Filipinos cannot shrug their shoulders and brush away the culpable commissions and omissions in good governance with a hasty “cum si, cum sa” and pretend all’s well. That trust and popularity ratings of leaders are high in the face of externally measured good governance ratings like the WGI’s being so dismally low, sends sinister chills down one’s spine that the public might be blissfully ignorant or laxly permissive when it comes to what principles and values must underlie honest and transparent governance for sustainable progress and development, and, in the end, good quality of life for all.
The United Nations Economic and Social Commission for Asia and the Pacific (UNESCAP) warns that “Bad governance is being increasingly regarded as one of the root causes of all evil within our societies. Major donors and international financial institutions are increasingly basing their aid and loans on the condition that reforms that ensure good governance are undertaken.” On its site, unescap.org, it exhorts that “Good governance has eight major characteristics. It is participatory, consensus oriented, accountable, transparent, responsive, effective and efficient, equitable and inclusive, and follows the rule of law. It assures that corruption is minimized, the views of minorities are taken into account and that the voices of the most vulnerable in society are heard in decision-making. It is also responsive to the present and future needs of society.”
The UNESCAP cites corruption and transgressions against the rule of law as well as political instability and violence as critical factors in governance, just as the WGI measured countries against uncompromising standards on these factors. How does the Philippines fare on this?

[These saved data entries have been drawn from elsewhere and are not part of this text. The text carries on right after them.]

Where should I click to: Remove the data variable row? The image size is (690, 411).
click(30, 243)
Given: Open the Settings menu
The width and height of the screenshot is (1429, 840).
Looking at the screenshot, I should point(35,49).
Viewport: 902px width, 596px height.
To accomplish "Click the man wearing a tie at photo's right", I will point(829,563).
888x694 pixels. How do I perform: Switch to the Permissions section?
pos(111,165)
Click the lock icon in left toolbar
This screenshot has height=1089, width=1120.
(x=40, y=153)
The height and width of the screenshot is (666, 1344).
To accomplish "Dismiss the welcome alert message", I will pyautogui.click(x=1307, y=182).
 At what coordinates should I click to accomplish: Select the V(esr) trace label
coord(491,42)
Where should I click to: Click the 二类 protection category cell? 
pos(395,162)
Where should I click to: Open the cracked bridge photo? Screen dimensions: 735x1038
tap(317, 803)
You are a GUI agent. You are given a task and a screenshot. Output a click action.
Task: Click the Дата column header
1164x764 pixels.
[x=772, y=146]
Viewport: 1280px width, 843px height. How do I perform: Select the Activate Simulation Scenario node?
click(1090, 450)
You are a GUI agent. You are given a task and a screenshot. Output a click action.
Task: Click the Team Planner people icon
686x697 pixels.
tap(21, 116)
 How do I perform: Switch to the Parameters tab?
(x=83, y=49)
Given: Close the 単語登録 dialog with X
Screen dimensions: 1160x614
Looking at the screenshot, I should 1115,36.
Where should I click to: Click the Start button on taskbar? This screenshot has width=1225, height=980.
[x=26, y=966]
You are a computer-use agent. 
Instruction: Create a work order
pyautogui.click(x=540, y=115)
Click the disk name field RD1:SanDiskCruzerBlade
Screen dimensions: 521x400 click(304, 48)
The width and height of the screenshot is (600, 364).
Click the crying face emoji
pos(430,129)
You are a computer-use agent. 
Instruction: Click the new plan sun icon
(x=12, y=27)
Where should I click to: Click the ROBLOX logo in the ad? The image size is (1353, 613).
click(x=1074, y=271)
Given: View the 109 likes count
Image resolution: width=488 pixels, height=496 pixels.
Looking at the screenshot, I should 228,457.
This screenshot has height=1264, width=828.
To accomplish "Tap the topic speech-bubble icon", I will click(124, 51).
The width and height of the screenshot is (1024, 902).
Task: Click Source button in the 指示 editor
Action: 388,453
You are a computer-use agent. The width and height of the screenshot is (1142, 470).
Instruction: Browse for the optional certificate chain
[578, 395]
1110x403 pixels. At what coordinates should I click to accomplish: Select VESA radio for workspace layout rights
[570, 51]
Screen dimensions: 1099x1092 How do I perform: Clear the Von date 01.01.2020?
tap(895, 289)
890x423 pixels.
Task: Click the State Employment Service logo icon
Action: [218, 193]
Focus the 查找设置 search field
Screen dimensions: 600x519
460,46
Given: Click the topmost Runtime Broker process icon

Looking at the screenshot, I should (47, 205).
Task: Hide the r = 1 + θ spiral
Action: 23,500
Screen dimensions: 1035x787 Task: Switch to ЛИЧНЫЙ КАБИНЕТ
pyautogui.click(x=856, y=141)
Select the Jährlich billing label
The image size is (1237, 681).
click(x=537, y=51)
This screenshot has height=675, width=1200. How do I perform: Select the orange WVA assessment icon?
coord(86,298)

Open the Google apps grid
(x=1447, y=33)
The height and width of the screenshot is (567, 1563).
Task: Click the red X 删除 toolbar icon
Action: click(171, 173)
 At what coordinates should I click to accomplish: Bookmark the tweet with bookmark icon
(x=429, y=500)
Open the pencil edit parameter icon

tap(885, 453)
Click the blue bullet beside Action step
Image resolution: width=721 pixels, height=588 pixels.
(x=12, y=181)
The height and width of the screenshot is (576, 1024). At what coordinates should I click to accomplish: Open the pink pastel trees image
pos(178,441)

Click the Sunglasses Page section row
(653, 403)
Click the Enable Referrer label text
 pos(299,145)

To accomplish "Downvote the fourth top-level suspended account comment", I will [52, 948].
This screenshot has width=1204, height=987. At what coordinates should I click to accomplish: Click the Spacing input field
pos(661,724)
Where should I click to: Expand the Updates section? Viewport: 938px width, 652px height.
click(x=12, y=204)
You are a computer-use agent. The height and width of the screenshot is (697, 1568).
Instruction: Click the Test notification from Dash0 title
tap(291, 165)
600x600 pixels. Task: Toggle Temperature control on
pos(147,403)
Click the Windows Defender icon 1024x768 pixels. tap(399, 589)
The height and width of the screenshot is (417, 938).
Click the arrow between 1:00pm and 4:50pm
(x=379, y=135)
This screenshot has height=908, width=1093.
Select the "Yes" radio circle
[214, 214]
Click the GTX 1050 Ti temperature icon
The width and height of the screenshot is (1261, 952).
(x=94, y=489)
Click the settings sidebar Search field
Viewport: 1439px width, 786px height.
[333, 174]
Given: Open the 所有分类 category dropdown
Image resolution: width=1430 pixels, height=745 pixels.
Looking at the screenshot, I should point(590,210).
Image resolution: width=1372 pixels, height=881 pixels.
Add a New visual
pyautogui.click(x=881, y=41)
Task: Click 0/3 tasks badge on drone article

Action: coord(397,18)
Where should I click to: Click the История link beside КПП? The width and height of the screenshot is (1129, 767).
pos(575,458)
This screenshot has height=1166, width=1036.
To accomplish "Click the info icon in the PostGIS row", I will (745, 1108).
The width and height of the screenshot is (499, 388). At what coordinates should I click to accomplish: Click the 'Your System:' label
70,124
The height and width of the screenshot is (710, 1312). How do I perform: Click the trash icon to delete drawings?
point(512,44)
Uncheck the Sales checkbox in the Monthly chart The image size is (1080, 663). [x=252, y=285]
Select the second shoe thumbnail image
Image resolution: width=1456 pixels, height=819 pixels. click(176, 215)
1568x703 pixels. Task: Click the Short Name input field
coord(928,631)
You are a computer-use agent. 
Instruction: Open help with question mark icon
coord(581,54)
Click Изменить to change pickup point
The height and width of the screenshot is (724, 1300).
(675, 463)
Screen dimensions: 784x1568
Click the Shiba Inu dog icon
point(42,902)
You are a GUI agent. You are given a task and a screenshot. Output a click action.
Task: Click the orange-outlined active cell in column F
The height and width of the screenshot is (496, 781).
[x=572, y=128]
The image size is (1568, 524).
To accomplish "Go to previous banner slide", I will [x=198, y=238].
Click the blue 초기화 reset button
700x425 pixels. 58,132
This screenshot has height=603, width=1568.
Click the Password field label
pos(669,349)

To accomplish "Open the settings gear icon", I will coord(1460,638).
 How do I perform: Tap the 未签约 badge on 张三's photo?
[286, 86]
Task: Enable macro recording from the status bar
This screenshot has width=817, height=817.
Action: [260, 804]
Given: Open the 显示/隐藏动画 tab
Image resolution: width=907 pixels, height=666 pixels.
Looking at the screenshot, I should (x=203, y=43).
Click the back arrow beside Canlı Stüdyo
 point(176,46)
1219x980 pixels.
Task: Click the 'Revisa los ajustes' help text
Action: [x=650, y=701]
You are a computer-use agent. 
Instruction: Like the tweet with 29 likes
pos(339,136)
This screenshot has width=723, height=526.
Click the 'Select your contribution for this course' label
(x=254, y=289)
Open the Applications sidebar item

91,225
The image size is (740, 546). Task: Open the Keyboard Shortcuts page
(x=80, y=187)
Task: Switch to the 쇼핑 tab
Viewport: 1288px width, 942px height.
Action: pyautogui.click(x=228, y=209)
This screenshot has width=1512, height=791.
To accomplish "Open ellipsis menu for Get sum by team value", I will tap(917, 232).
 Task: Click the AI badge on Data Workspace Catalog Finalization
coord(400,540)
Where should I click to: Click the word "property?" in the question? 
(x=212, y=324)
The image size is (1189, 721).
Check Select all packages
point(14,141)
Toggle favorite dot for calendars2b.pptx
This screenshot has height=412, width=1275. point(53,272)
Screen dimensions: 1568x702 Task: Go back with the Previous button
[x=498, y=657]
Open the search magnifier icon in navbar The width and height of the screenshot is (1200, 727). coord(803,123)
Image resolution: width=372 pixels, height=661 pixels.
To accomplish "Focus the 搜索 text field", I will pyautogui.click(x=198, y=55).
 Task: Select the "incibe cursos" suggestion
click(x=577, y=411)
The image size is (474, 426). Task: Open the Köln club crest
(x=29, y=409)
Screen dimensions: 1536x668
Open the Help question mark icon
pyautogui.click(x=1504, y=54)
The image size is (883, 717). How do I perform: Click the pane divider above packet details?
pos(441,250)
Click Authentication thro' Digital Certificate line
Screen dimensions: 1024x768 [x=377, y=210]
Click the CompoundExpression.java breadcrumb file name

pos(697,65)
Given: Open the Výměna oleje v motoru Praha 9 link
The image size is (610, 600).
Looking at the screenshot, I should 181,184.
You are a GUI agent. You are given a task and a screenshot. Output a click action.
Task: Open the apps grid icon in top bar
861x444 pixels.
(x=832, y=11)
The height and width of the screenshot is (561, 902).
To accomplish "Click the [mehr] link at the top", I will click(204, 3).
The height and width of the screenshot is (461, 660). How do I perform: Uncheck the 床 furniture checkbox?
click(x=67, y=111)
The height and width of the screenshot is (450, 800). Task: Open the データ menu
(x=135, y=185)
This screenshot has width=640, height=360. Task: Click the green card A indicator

Mainstream and social media cry out against corruption, violence, civil and human rights violations every day, as television and internet news show killings and heinous crimes — but are the most sensational ever solved? Yet, who the criminals are seems obvious by empirical logic, but the technicalities of the law can save them, as often some justice operatives and defenders find some archaic law to exonerate even the most guilty-looking.
The most numbing example in the recent months has been the long-playing “telenovela” investigation that the Senate is conducting on the complicity of the highest ranking police officials in drug busts and re-selling. And this started with the re-investigation of the drug syndicates in the New Bilibid Prison whereby the Bureau of Corrections anomalies on the Good Conduct Time Allowance (GCTA) were exposed, releasing some 1,914 people convicted of heinous crimes back to mingle and live with law-fearing society.
But the unkindest cut of all was the dismissal on Oct. 8 of the Marcos plunder cases filed by the Presidential Commission on Good Government (PCGG) since 1987. “The plaintiff Republic failed to prove by preponderance of evidence that the defendants by themselves, or in conspiracy with defendants Marcoses, obtained ill-gotten wealth,” the Sandiganbayan ruled. The Sandiganbayan had in August, also dismissed the P102-billion forfeiture case against the Marcoses and other respondents.
The PCGG, the good governance watchdog of the country, has been sent off whimpering, its tail tucked between its trembling legs. And we say “cum si, cum sa” to the state of good governance in the Philippines?
Amelia H. C. Ylagan is a Doctor of Business Administration from the University of the Philippines.